For the machine running wrk, IRQ affinity should be set to make sure all CPUs are used. You can find the scripts like set_irq_affinity_ixgbe from Internet.

To get the test result for QPS, please check the output of wrk. To calculate Packet Per-Second (pps), Bytes Per-Second (bps), you can use ipvsadm -ln --stats or dpip -s link show.

We have tested 10G NIC only, and the result shows DPVS can reach the line-speed of 10G NIC with small packets. We have not test 25G/40G/100G NIC yet. Although it's in plan.

The test result can be found in README.md. We have no chance to use professional instruments for test.

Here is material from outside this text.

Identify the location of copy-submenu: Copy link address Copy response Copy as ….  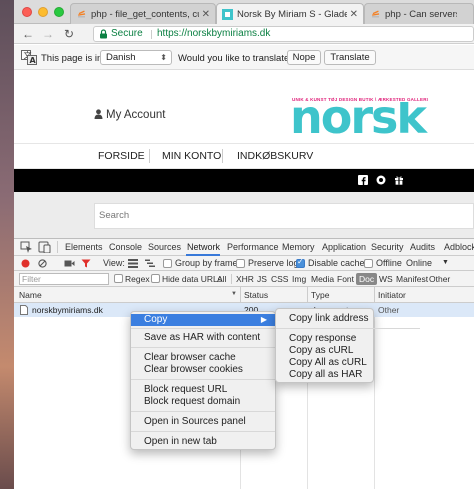
(348, 346). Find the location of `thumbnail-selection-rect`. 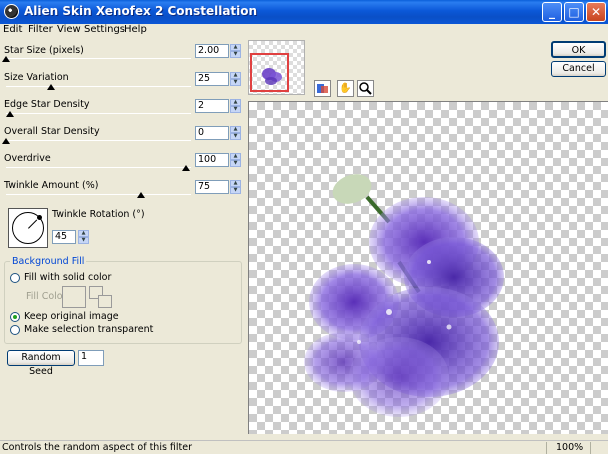

thumbnail-selection-rect is located at coordinates (270, 72).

Yes. To use bonding device, please check conf/dpvs.bond.conf.sample. To set up VLAN/Tunnel device, you can refer to tutorial.md or dpip vlan help.

There're several ways:

  • /etc/dpvs.conf

You can modify dpvs.conf, and refer to conf/xxx.sample. Some parameters are configurable during run-time (on-fly), while others are configurable in initialization stage only. Refer to conf/dpvs.conf.items for all available parameters and corresponding type, default value and supported value range. Please use kill -SIGHUP <DPVS-PID> to reload the former on-fly kind of parameters in dpvs.conf.

  • ipvsadm, keepalived, quagga/ospfd/bgpd

You should read LVS's documents for ipvsadm/keepalived first, and note ipvsadm and keepalived of DPVS are slightly different, please check tutorial.md for details. For the configuration about quagga/zebra/ospfd/bgpd, please refer to quagga's documents.

  • dpip tool

dpip tool is developed to configure DPVS "on-fly". It's like ip command of Linux iproute2 suites. It can be used to configure IP address, neighbour (arp), routes, DPDK devices (link), virtual-devices (vlan/tunnel), and traffic control (qsch/cls). And it's also helpful to get statistics. Please check tutorial.md and dpip help for details.

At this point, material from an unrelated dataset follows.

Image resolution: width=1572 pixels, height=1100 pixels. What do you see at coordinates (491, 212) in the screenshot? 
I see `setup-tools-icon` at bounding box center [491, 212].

DPVS's logging is using DPDK's RTE_LOG. By default, syslogd is used by DPDK RTE_LOG, so DPVS's log should be find in /var/log/message, with time-stamp printed. You may change syslogd's configure as you like, for example change the log file path, or put different programs' log to different files, or limit the log file size, etc.

DPVS log file path and level can also be changed by /etc/dpvs.conf, if the path changed, it means no time-stamp, no syslogd's feature.

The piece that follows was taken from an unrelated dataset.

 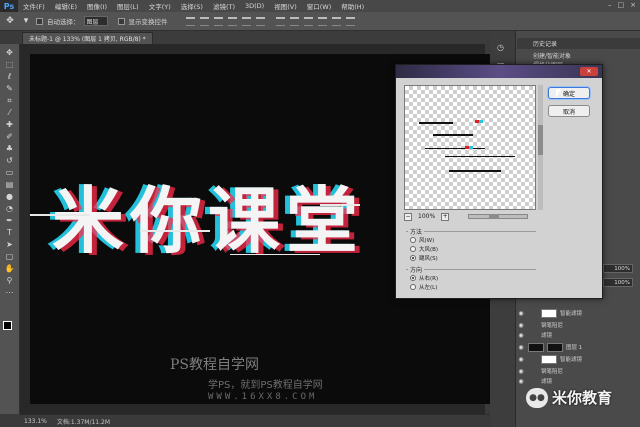 What do you see at coordinates (446, 216) in the screenshot?
I see `zoom-in-button: +` at bounding box center [446, 216].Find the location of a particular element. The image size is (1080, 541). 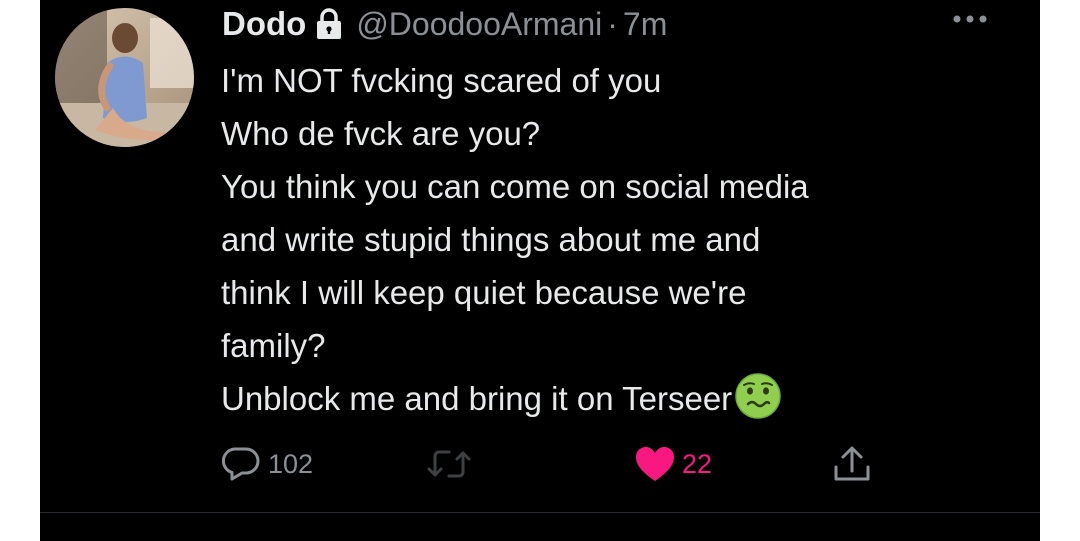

Add more LIPs. Increase sapool's pool_hash_size config may also be helpful if RS count of a virtual server is greater than the count of LIPs. You can refer to #72 for more details.

It's normal, not issue. Since DPDK application is using busy-polling mode. Every CPU core configured to DPVS are 100% usage, including Master and Worker CPU cores.

Yes, DPDK is kernel-bypass solution, all forwarding traffic in data plane do not get into the Linux Kernel, it means iptables(Netfilter) won't work for that kind of traffic.